• What the task requires: Pull out the listing's lines from its first line through the line that contains "point(150,413)", both included, and copy them with no changes.

• Data in this exercise:
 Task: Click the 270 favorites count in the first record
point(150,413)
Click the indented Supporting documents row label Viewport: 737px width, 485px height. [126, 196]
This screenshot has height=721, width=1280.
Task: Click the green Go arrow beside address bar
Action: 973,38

• Solution:
 Task: Click the 270 favorites count in the first record
point(150,413)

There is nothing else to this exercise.